Growing up in Atlanta, Catherine discovered her passion for performance in high school when she began taking classes at the Alliance Theatre. “I found something that I enjoyed doing and tapped into my creative energies, so furthering my study in New York was the obvious next step for me,” she explains. As the child of New Yorkers, Catherine knew her parents wouldn’t be thrilled with their teenage daughter moving to the Big Apple, so she applied to The Academy without their knowledge. The memories of her training are warm and vivid. “I only have wonderful memories of my time at The Academy,” she says. “Lad Brown, Carol Fox, and my vocal production teacher are wonderfully etched in my memory.”
After graduation, Catherine quickly began working in a range of mediums, including theatre, film, television, and commercials. After relocating to Los Angeles in 1991, she found great success with her one-woman-show, Sorry to Keep You Waiting. However, following the devastating 1994 Northridge earthquake, Catherine sought out a different path professionally. “I banged my head against the proverbial wall for years and years as an actor, but it took an earthquake to wake me up and realize that I needed to try a path other than acting,” she remembers. “I eventually landed at Lifetime as a Development Assistant, and it was a wonderful experience. I learned about the other side of the camera, and how television gets made.” Working in Lifetime Television’s Original Movies Department presented an opportunity to grow and develop new skills, and still allowed Catherine to draw heavily upon her Academy training. “Knowing how to breakdown and analyze scripts was invaluable to me in this position,” she laughs.
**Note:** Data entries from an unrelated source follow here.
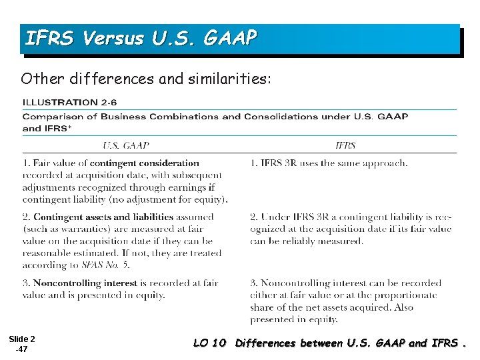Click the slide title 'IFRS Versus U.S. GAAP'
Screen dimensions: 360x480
pos(140,39)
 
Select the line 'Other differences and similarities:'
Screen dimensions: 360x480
pos(146,79)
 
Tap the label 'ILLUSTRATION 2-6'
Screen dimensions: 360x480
pos(70,103)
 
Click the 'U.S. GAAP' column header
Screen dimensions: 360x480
pos(125,145)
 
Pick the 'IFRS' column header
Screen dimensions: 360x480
pos(345,145)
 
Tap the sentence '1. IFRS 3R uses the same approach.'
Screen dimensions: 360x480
pos(329,163)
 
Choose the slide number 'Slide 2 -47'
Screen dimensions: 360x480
pos(23,344)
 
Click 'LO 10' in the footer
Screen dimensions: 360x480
pos(210,344)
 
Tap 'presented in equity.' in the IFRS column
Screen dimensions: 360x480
pos(294,319)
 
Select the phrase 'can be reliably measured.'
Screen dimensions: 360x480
pos(307,241)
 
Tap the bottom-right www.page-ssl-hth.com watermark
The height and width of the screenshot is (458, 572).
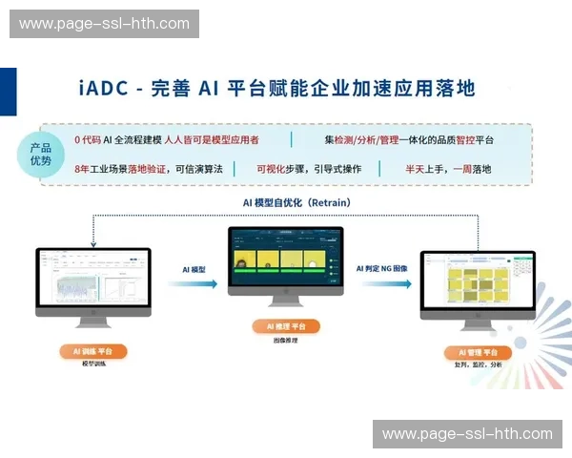click(x=467, y=434)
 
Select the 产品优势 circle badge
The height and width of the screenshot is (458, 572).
click(x=40, y=155)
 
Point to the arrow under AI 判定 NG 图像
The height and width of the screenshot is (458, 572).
click(x=381, y=283)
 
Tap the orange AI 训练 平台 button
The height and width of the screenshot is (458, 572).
click(x=93, y=351)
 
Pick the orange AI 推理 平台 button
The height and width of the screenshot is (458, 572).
click(x=286, y=326)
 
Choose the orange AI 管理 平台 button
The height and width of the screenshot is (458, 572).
click(x=478, y=352)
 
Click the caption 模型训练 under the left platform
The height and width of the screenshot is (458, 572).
click(x=93, y=364)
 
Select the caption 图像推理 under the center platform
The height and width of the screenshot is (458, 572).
click(x=286, y=339)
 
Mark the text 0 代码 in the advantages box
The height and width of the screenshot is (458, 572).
click(x=87, y=140)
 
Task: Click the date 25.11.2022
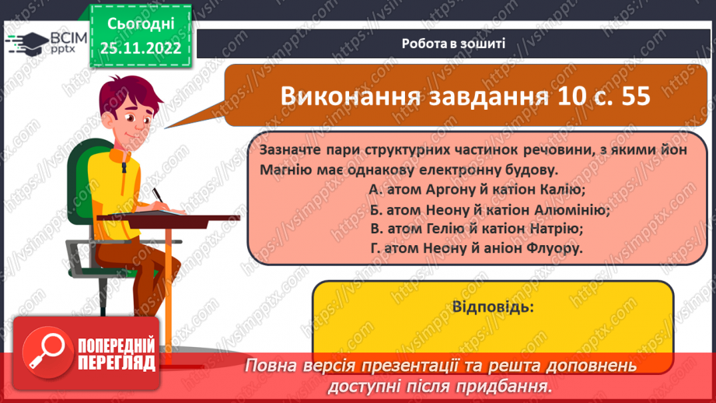(141, 47)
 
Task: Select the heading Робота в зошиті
(454, 44)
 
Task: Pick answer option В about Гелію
(477, 229)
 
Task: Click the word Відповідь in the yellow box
(492, 307)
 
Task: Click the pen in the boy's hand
(158, 192)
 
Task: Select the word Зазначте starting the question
(287, 150)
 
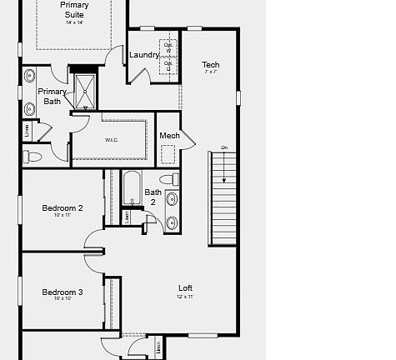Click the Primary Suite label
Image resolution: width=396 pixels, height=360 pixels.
point(74,9)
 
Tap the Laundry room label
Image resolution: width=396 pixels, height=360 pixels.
point(144,55)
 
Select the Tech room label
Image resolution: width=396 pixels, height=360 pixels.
point(211,64)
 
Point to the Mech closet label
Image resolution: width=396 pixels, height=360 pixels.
point(169,136)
Returning to New York City, she took the position of Programming Coordinator for A&E Television's Biography series and eventually worked her way to Manager of Documentary Programming and Supervising Producer. In this role, she oversaw the production of more than 250 hours of television per year, earning an Emmy nomination in 2003. The love of acting never left her though, and while working behind-the-scenes in television during the day, she was also performing in Off-Broadway theatre at night. By 2004, Catherine was ready to return to acting full-time.
Family brought Catherine back to Atlanta two years later, just as film and television production exploded in the area. “Finally, my timing was right!” she says. “I booked a recurring role on Army Wives, then shot The Blind Side, and have been fortunate enough to have spent the last decade as a working actor. In 2006, I had three acting credits on IMDB, and now I have 66. I’m proud of that.”
Catherine and her husband own a studio, Drama Inc., with two other actors in Atlanta, which has given her the freedom to accept jobs that come her way, including roles in television on such series as Halt and Catch Fire, Black Lightning, and Queen Sugar, as well as film in Dirty Grandpa, The Darkest Minds, and The Founder.
When asked if she had any advice for those students currently studying at The Academy, she spoke with the knowledge of someone who really knows the industry and loves what they do. “Look at auditions as a chance to do what you love for two minutes,” she advises. “This is a business about building relationships. Look at auditions as building blocks; you may not book this one, but who knows what that casting director will be casting two months or two years from now. Go in. Be professional. Do what you love, and they will remember you. Don’t ever compare yourself or your career to others. Find people who are creative and positive and lift you up!”
Catherine’s path to a successful acting career has been anything but traditional, but her willingness to learn and be open to new experiences beyond the traditional “actor’s path” served her well. From behind-the-scenes jobs to relocating beyond New York or Los Angeles, she has always known that she is exactly where she is supposed to be.